L'annulation de la dette peut réellement changer les choses.
L'annulation de la dette peut réellement changer les choses

Dette et aide

Deux grands problèmes affectent sérieusement les chances de vaincre la pauvreté des pays pauvres.

L'un deux est la quantité d'aide qu'ils reçoivent. L'autre est la quantité de dette qu'ils remboursent

La dette

Dans le monde entier, les pays pauvres sont forcés de rembourser des dettes bien plus importantes que leurs emprunts originaux, au lieu de dépenser des fonds précieux en choses essentielles, telles que des écoles et des hôpitaux.

Le Bangladesh, par exemple, doit rembourser une dette écrasante alors qu'il a désespérément besoin d'utiliser l'argent pour financer des soins de santé et une éducation de meilleure qualité. Les 50 millions d'habitants qui survivent avec un dollar par jour sont plus particulièrement touchés.

Depuis l’annulation de la dette de la Zambie en 2005, son gouvernement a pu introduire la gratuité des soins de santé pour les habitants des zones rurales, éliminant les frais qui empêchaient autrefois des millions d'obtenir les soins dont ils avaient besoin.

L'éducation a aussi bénéficié. Les fonds supplémentaires libérés par l'allègement de la dette ont financé 4 500 nouveaux enseignants qui faisaient cruellement défaut.

L'aide

Faire en sorte que les pays en développement reçoivent l'aide financière dont ils ont besoin est tout aussi important que l'annulation de leurs dettes impayables.

L'aide au développement donne des résultats concrets

Des millions d'enfants en Tanzanie, en Ouganda, au Kenya et au Malawi sont aujourd'hui scolarisés, grâce à une combinaison d'allègement de la dette et d'aide.

Les routes construites en Ethiopie avec de l'aide étrangère permettent maintenant aux enfants de se rendre plus facilement à l'école.
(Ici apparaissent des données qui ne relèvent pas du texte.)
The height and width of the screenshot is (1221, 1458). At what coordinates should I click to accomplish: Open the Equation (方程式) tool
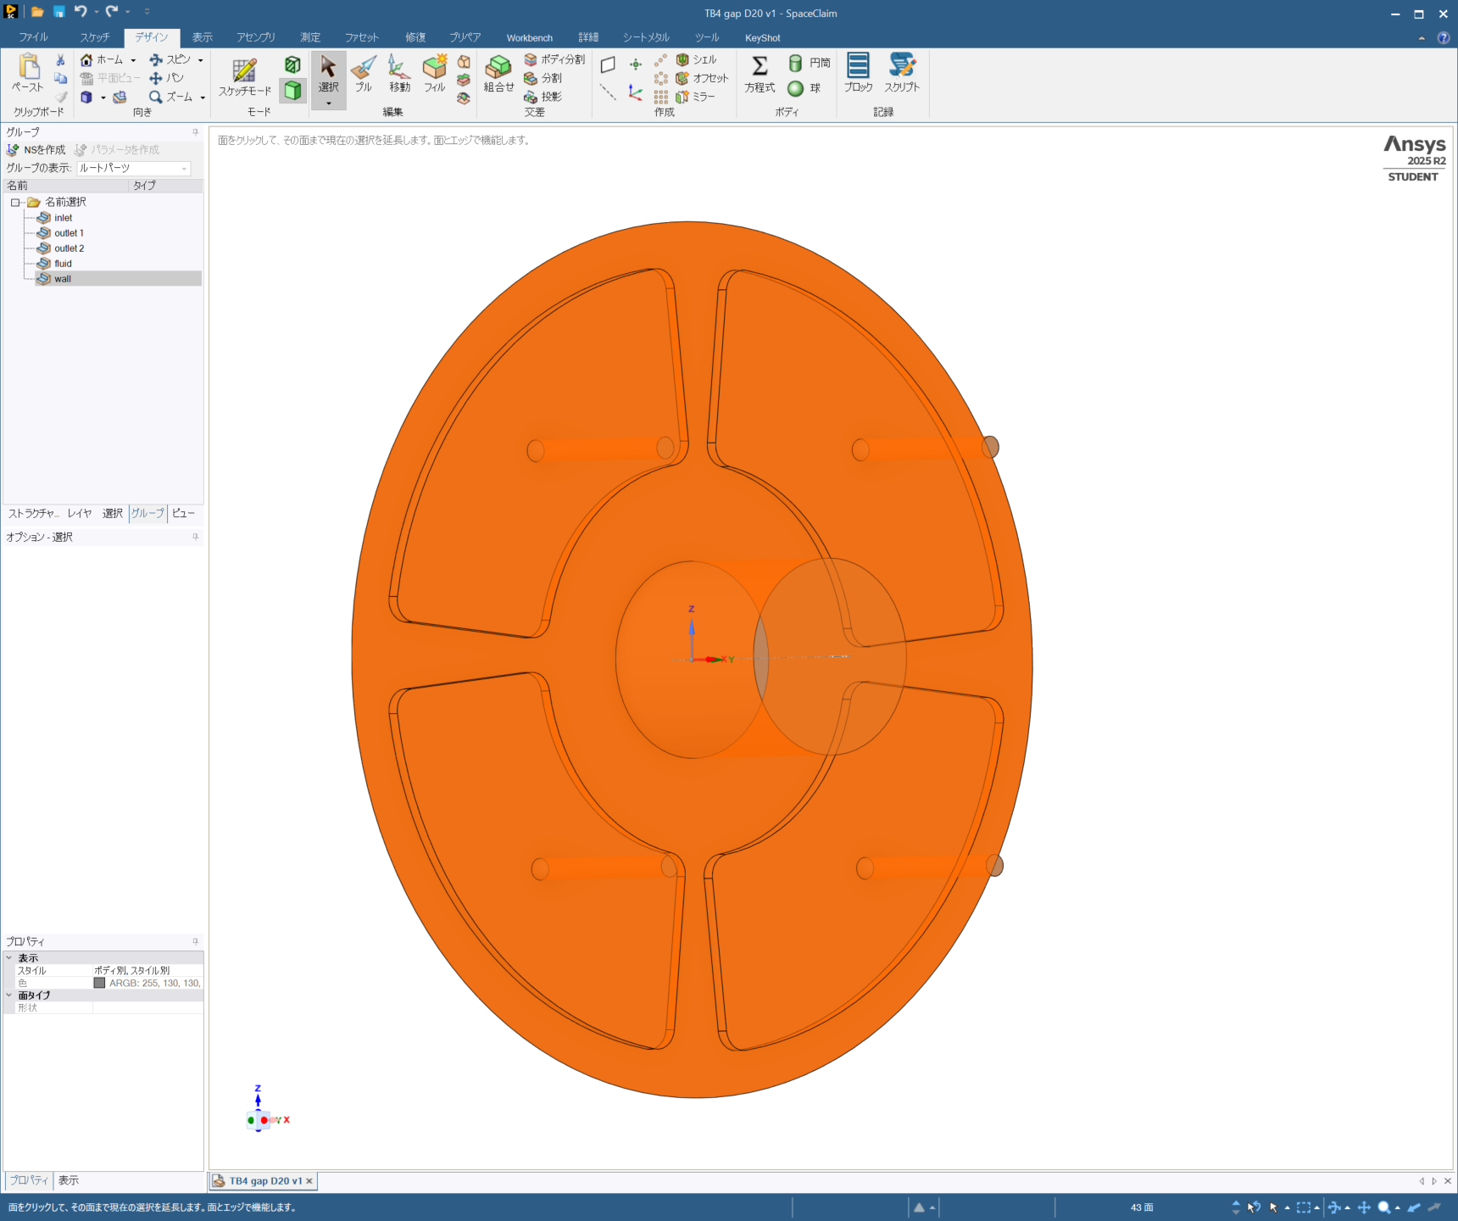pyautogui.click(x=760, y=73)
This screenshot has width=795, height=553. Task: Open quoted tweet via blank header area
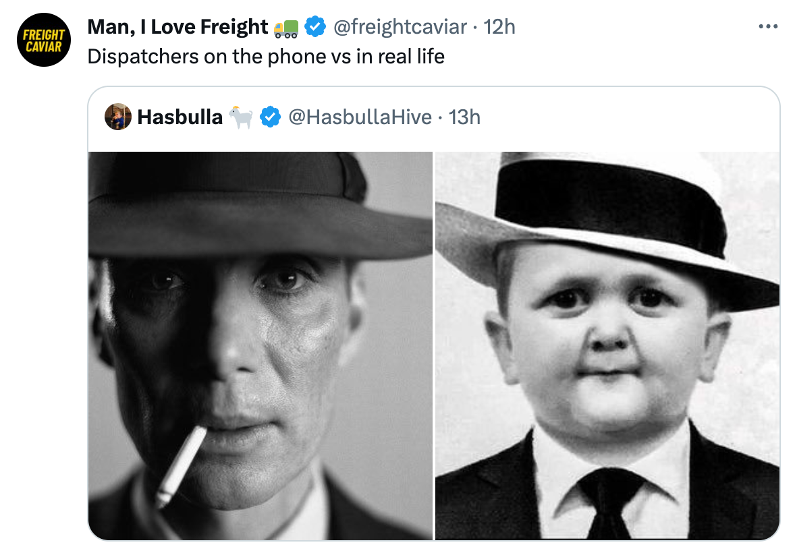click(628, 117)
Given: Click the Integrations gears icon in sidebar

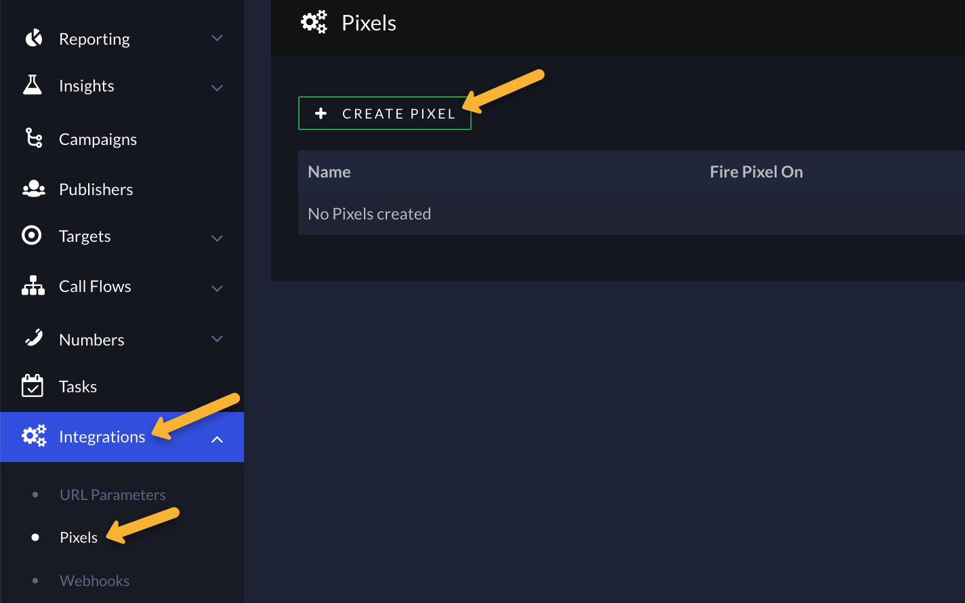Looking at the screenshot, I should click(x=34, y=436).
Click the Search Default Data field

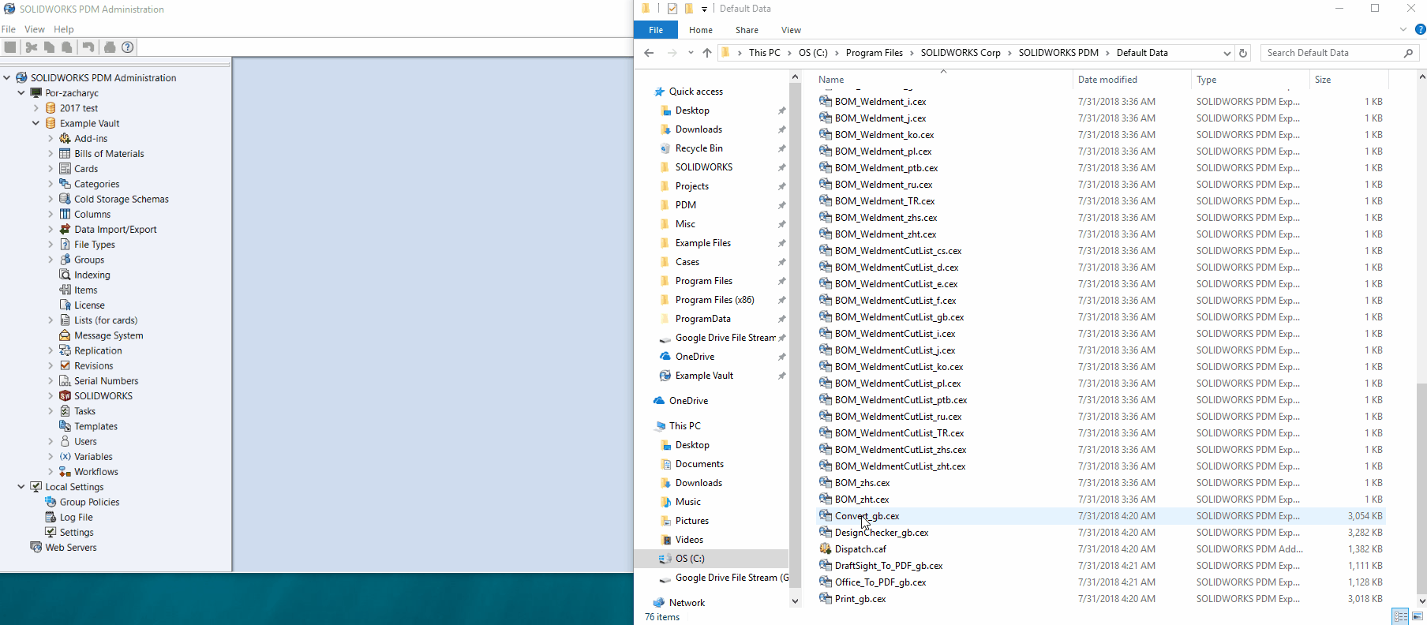coord(1333,53)
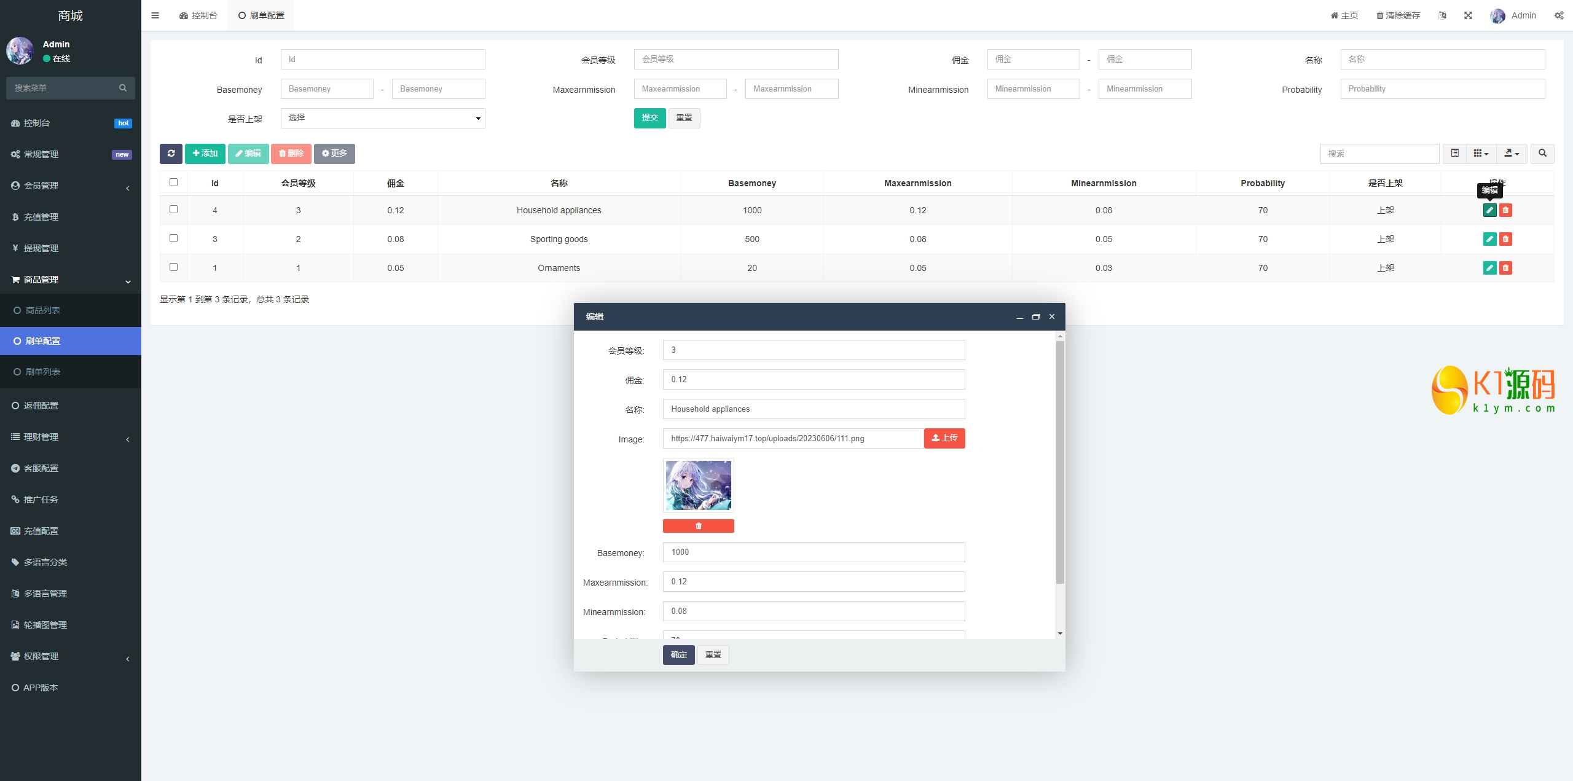
Task: Click the edit dialog vertical scrollbar
Action: click(1060, 461)
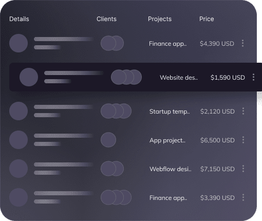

Elles permettent aussi aux habitants d'atteindre l'hôpital et aux agriculteurs de transporter et de vendre leurs récoltes.

Mais notre aide est-elle suffisante ?

La réponse est « non », parce que les pays riches se sont engagés à une aide étrangère de 0,7 % de leurs revenus nationaux annuels, mais jusqu'à présent, quatre nations seulement, à savoir la Suède, la Norvège, le Danemark et les Pays-Bas, ont atteint cette cible.

Oxfam travaille d'arrache-pied, encourageant les gouvernements et les organisations internationales, comme l'ONU, à tenir leurs promesses et à dépenser l'aide de manière efficace.

Ce que nous demandons ?

Notre campagne Santé et Éducation exige que les dirigeants internationaux annulent la dette des pays pauvres, et augmentent l'aide étrangère. Nous demandons plus d'argent pour que chaque enfant puisse être scolarisé, et pour assurer l'accès pour tous aux médecins, aux cliniques et aux médicaments nécessaires en cas de maladie.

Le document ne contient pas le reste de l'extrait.